Monday, 12 January 2015

5 Things I've Learnt in Our First Year Together

Yesterday (11th January) marks one year since Andy and I officially got together. Of course, we'd spent the week leading up to that being inseparable  and the three weeks leading up to that talking constantly but we needed "a date" so we chose the 11th, incidentally, this was the first time I told him I loved him and he said it back so.. it fits!

We celebrated this weekend by staying at a hotel (more on that later this week), a lovely meal and some beautiful flowers! But I was also thinking of what I've learnt from Andy and about love and relationships in the last year.  I hope you'll allow me to a bit soppy and reflective as I list 5 things I've learnt in our first year together: 




1. It's possible to miss someone instantaneously- When Andy came back up to Chester after Easter and I stayed in Bournemouth, I cried and told my mum I was being pathetic. She told me that it wasn't pathetic to miss someone, and that she hates going to work because she misses my stepdad and it's true. Sometimes, despite spending the majority of my time outside of work with Andy, I'll sit at my desk and miss him so damn much. When we were both in America at separate times things just didn't seem quite right. We're better together. 

2. It's easy to become absorbed in coupleness- I always said I would never be someone who forgot to see their friends because of a boyfriend. But, especially living together, it becomes incredibly easy to get in to a Laura and Andy bubble (which is a wonderful place to be, by the way). I had to teach myself and reteach myself to be on my own, to see my friends, to have separate things to do. I'm still learning this one. 

3. When you want to be with someone forever, you can't wait for forever to begin- This is such a cliche, I know. But I always scorned couples who met and got engaged quickly. Then I met Andy and I knew pretty much from day one that I wanted to marry him and suddenly waiting until we'd been together "long enough" didn't make sense. All I said was I wanted to be together 6 months before we got engaged. Not because I'd know him any better or be any more sure, just so it was more socially acceptable (we'd actually been together 9 months when we got engaged) . I've also learnt it's not really anyone else's business, but that's a different post altogether. 

4. Fighting dirty is easy, the guilt afterwards is not- A friend said to me a few months ago "when you love someone you know exactly how to hurt them the worst" it's soo true. It's so easy in the heat of the moment to throw the worst things at someone but when things have calmed down I regret it so so much.

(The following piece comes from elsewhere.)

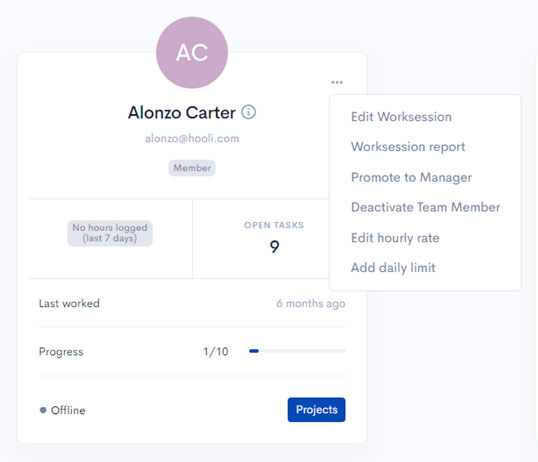Click the progress bar for 1/10
The width and height of the screenshot is (538, 462).
[x=297, y=351]
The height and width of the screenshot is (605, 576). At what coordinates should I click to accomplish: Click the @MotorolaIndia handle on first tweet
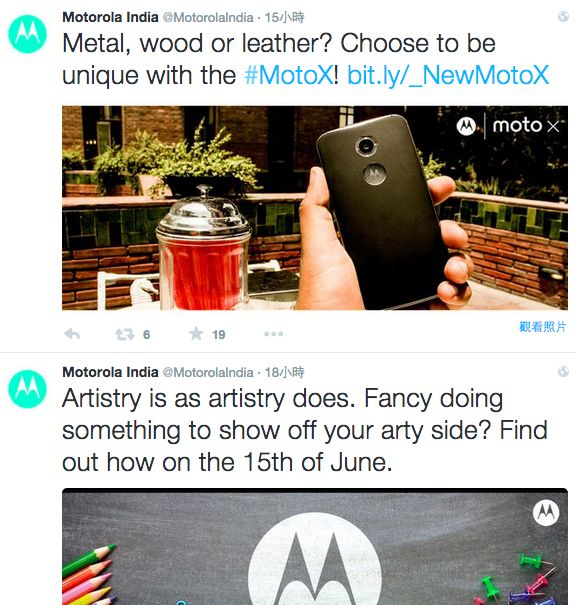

I'm not saying not to argue, but I'm definitely learning how to fight fair. 

5. Other peoples families are weird- I'm from a family of 7 siblings and 4 parents. Andy has grown up as only child with his mum and his maternal grandparents. I've really had to adjust to the differences and learn a lot about grace. Equally, my family probably seems completely nuts to him! 

So this one is for Andy, who has taught me so much and is still teaching me how to wink!